┌─ Materials provided
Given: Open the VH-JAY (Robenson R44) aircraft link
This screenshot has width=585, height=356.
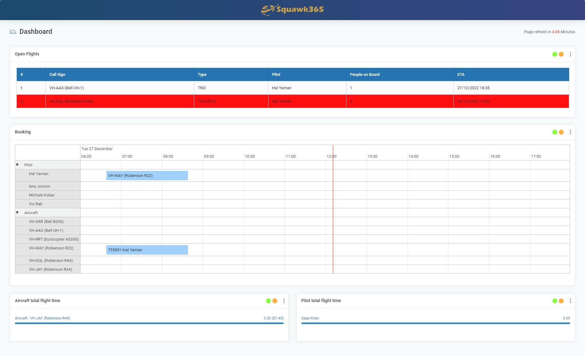Looking at the screenshot, I should coord(43,318).
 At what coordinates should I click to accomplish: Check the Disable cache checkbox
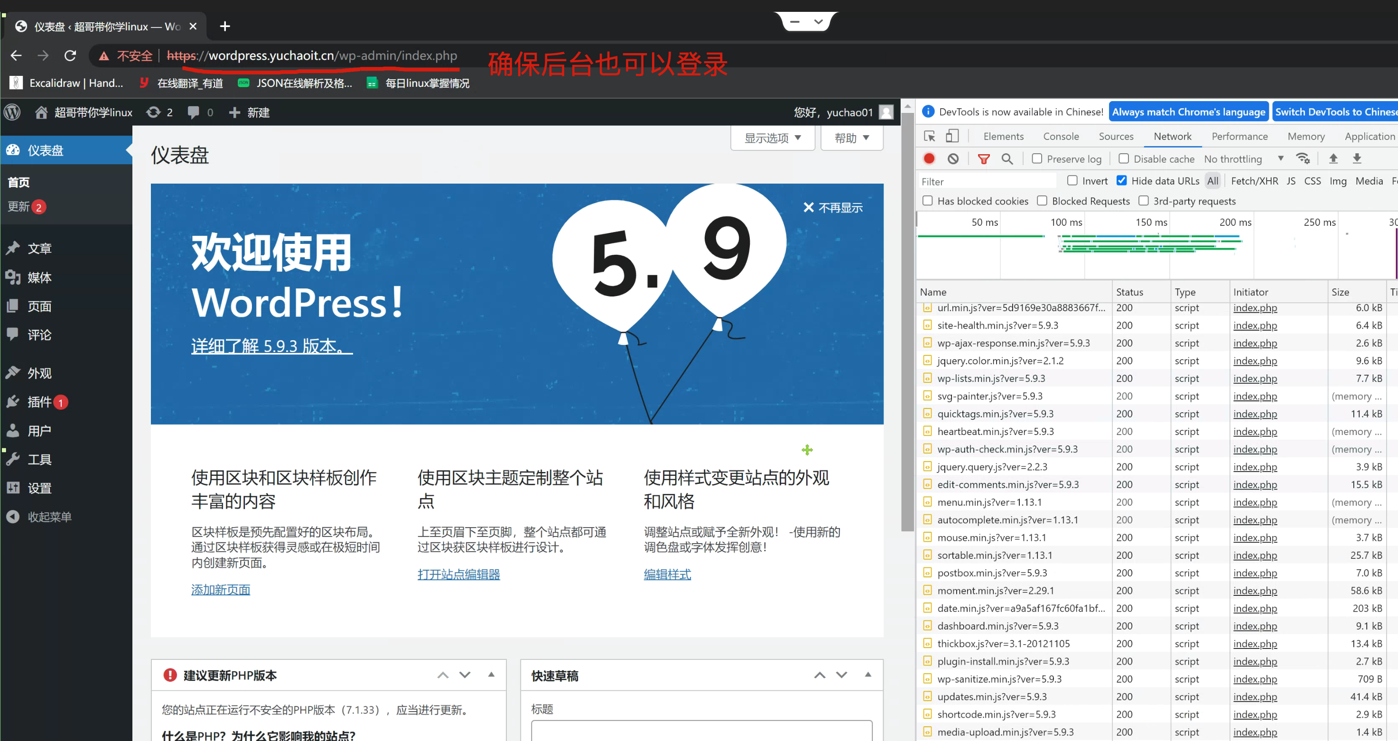click(x=1124, y=158)
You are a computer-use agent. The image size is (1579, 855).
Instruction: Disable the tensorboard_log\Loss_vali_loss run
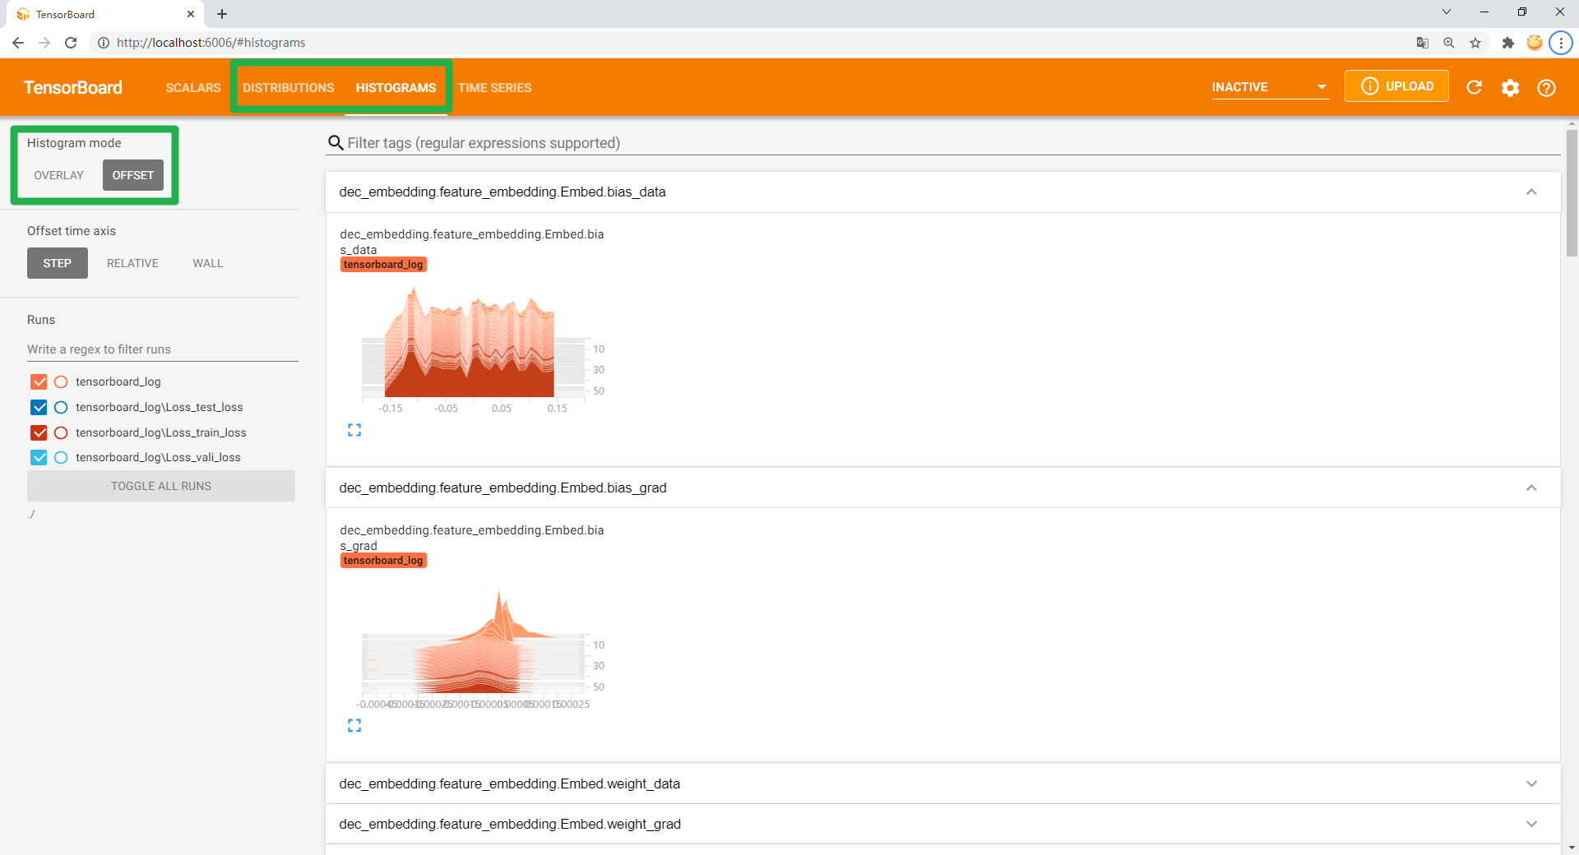coord(39,458)
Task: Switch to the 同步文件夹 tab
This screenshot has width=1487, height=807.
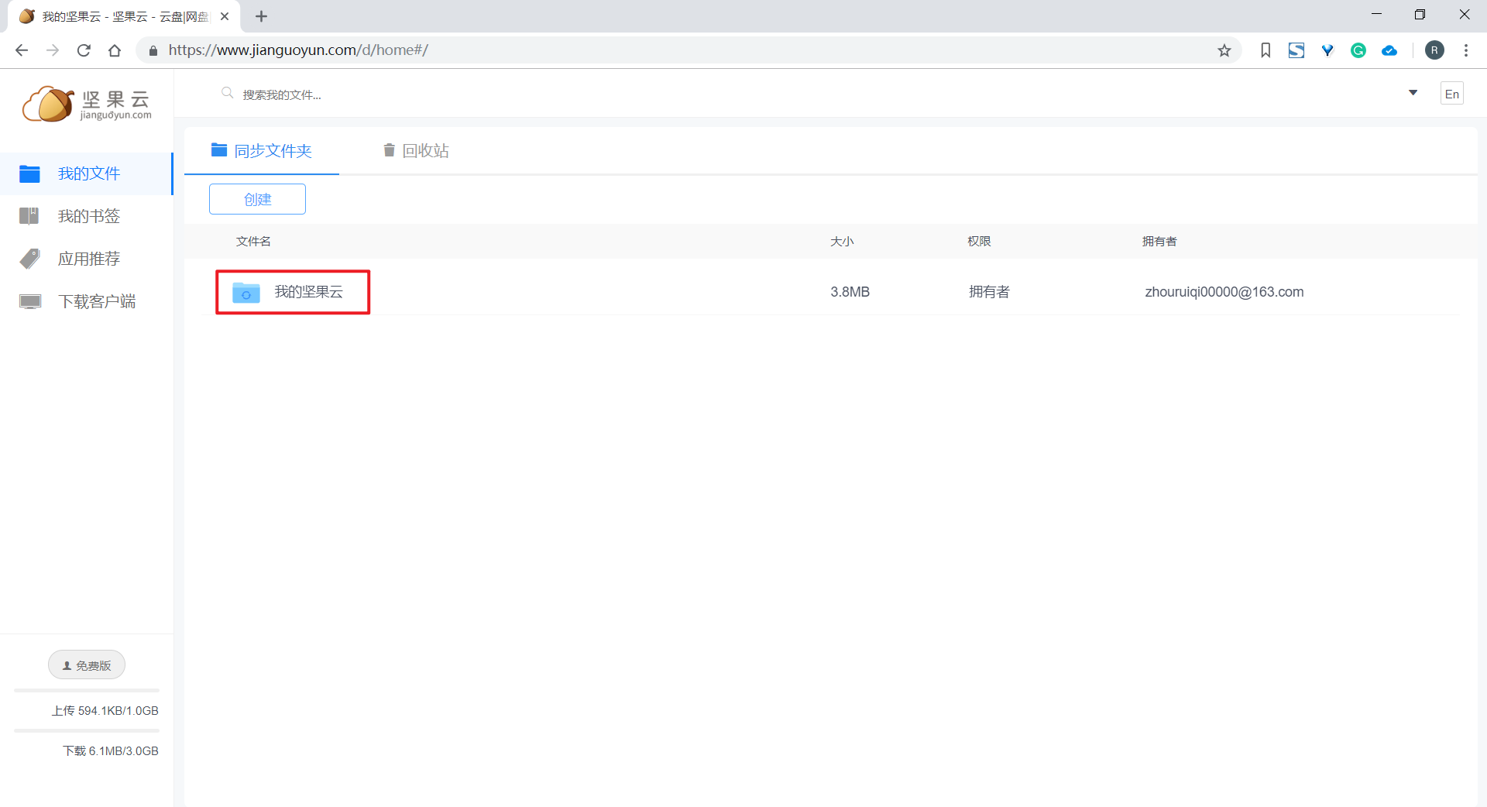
└─
Your goal — The data above is to be printed exactly, all of it, except for the pictures.

Exercise output —
Given: Open the VH-JAY (Robenson R44) aircraft link
This screenshot has width=585, height=356.
Looking at the screenshot, I should coord(43,318).
 At what coordinates should I click to accomplish: Check the Disable cache checkbox
click(x=1124, y=158)
You are a computer-use agent. The image size is (1579, 855).
Instruction: Disable the tensorboard_log\Loss_vali_loss run
coord(39,458)
Task: Switch to the 同步文件夹 tab
This screenshot has width=1487, height=807.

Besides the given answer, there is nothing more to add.